As sadly often happens, Castleford did not pay off the balance owing on the BMW to Black Horse and, upon receipt of the finance, went into an insolvency procedure. Accordingly, Black Horse claimed the balance outstanding on the BMW hire purchase agreement from Mr Langford which then stood at £7,468.94. Mr Langford denied liability on the ground that Castleford promised to discharge that balance and, by virtue of s.56, Castleford’s promise was deemed to have been made as agent for Black Horse.
It was Black Horse’s case that North Riding was the credit broker for the purposes of s.56 because the Lotus was sold to Black Horse by North Riding, not Castleford. Accordingly, there were no ‘antecedent negotiations’ between North Riding and Mr Langford.
What the court said
The judge at first instance said that this argument was misconceived. The purpose of the Act was to protect consumers and that it would make a serious inroad into that protection if the sale by the dealer to an intermediary broker rendered s.56 of no assistance. Being therefore inclined to find in favour of Mr Langford, the judge said that once the customer has been introduced by the dealer to the finance company, the provisions of s.56 then applied to all that dealer’s representations in the ‘antecedent’ negotiations’. The judge also stated that s.56 is not based upon the law of agency at common law. On appeal before the Honourable Mr Justice Gray sitting at Leeds District Registry, it was agreed that questions of agency at common law do not affect whether s.56 applies. All parties were in agreement that both North Riding and Castleford were ‘creditbrokers’ within the meaning given to them in the Consumer Credit Act, and it was Black Horse’s case that in the ‘antecedent negotiations’ Castleford was not acting as its credit brokers . The wording in section 56(1)(b) confined antecedent negotiations to those conducted in relation to goods sold or proposed to be sold by the credit broker to the creditor. Black Horse said that the credit broker which sold the Lotus to Black Horse was North Riding and in these circumstances s.56 had no application. In his judgment, the judge bore in mind that the purpose of the section was to protect consumers such as Mr Langford and appeared to find in favour of Black Horse with some reluctance.

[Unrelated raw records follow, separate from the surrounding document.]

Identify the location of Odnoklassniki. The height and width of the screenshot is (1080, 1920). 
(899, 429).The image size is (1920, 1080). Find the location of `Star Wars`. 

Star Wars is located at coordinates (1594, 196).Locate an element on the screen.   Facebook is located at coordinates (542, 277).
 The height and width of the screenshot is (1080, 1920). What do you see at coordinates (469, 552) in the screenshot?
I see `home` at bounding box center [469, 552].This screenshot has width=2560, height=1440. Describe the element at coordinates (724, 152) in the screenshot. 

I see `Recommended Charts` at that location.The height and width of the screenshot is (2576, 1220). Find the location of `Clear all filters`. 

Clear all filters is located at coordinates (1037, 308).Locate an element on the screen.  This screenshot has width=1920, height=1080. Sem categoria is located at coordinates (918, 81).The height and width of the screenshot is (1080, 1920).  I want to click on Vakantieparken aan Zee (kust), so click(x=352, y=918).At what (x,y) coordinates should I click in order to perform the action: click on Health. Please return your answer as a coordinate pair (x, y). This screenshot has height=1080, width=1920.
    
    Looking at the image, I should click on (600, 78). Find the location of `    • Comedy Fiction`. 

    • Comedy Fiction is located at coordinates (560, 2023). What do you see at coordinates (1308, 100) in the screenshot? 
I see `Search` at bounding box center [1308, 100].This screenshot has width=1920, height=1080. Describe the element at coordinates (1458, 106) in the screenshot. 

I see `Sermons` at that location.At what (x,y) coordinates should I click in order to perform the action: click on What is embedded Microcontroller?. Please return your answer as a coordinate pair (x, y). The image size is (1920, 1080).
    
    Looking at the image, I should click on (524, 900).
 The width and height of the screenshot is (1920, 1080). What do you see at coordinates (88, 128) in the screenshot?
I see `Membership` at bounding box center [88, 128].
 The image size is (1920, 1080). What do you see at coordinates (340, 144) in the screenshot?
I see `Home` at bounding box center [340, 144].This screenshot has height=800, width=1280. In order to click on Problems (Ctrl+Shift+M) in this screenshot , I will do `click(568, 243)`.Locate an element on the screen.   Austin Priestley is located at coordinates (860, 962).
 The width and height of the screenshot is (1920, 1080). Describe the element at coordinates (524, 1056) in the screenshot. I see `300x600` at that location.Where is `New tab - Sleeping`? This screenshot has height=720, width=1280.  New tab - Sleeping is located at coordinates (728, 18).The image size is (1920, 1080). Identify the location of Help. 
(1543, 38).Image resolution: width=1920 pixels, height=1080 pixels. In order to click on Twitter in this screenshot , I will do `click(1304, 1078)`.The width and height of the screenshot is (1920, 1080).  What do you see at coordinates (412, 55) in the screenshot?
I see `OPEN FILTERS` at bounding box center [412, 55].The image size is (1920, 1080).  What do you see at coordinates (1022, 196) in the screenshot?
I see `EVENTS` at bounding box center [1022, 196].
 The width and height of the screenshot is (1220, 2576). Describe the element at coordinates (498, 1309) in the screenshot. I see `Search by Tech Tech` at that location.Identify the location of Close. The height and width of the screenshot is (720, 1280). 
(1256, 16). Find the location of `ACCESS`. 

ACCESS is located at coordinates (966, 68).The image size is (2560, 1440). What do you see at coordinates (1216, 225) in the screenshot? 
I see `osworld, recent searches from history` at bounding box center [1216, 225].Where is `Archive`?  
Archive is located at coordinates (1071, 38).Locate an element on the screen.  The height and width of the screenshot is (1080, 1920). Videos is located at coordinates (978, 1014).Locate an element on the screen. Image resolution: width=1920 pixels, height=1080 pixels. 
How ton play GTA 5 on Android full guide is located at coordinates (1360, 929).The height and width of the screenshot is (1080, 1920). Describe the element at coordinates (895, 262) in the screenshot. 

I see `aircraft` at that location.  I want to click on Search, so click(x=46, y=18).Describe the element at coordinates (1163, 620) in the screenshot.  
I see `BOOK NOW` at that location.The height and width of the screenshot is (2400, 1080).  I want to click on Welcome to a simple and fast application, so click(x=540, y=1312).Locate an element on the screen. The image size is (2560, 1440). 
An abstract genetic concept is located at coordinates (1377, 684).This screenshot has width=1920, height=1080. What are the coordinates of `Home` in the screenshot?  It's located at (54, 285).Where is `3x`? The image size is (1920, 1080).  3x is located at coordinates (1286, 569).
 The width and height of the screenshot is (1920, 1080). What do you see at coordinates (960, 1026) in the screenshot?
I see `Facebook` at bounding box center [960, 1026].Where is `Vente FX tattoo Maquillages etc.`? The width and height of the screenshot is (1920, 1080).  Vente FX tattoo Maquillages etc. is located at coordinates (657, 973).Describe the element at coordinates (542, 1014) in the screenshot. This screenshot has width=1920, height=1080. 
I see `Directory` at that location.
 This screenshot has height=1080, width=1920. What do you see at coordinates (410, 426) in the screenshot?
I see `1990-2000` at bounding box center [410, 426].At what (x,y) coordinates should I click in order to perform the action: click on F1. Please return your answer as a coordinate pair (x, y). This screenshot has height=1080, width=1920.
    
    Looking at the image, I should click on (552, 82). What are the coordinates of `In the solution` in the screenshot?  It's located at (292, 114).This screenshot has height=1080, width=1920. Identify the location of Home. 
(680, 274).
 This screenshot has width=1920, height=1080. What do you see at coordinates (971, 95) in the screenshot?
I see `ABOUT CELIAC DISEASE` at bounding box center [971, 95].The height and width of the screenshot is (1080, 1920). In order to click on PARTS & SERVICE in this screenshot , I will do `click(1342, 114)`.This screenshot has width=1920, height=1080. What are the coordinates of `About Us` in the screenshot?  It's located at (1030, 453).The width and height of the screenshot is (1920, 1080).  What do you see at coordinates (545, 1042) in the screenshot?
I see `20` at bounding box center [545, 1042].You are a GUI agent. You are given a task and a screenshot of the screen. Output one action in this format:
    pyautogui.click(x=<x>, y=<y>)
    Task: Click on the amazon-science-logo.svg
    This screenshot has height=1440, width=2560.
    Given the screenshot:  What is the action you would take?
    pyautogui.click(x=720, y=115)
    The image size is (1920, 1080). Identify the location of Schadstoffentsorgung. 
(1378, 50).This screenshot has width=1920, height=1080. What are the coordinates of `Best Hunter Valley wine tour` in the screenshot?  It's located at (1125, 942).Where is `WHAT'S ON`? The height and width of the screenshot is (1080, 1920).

However he agreed that the credit broker who conducted the antecedent negotiations was Castleford, but it was North Riding who sold the Lotus to Black Horse. Section 56(1)(b) applies only to the credit broker who actually sells or proposes to sell the goods to the finance company.
Mr Justice Gray did accept that for some purposes Castleford could be taken to be agents of North Riding and thus deemed to be sub-agents of Black Horse, for example, for the purpose of completing the necessary documentation. But that is a far cry from saying that, at an earlier stage, Castleford was already acting as agent for Black Horse. Judgment was therefore given to Black Horse for the sum claimed of £7,468.94.
This is a useful case for finance companies in that it confirms that they will not be caught by s.56 where the vehicle has been purchased by them from an intermediary credit broker as opposed to from the supplying dealer direct. Despite the court’s apparent desire to find in favour of the consumer, the terms of s.56 make it clear that where a transaction is structured in this way the finance company is not bound by any representations by a supplying dealer to pay off existing finance on part-exchanged vehicles.
Thus the case does indeed make some serious inroads into the protection intended for consumers in s.56. Is this what Parliament intended? Probably not. The loophole is one which may be closed by amendment in due course, but in the meantime it is there to be relied upon by finance companies and is worthy of consideration when structuring transactions.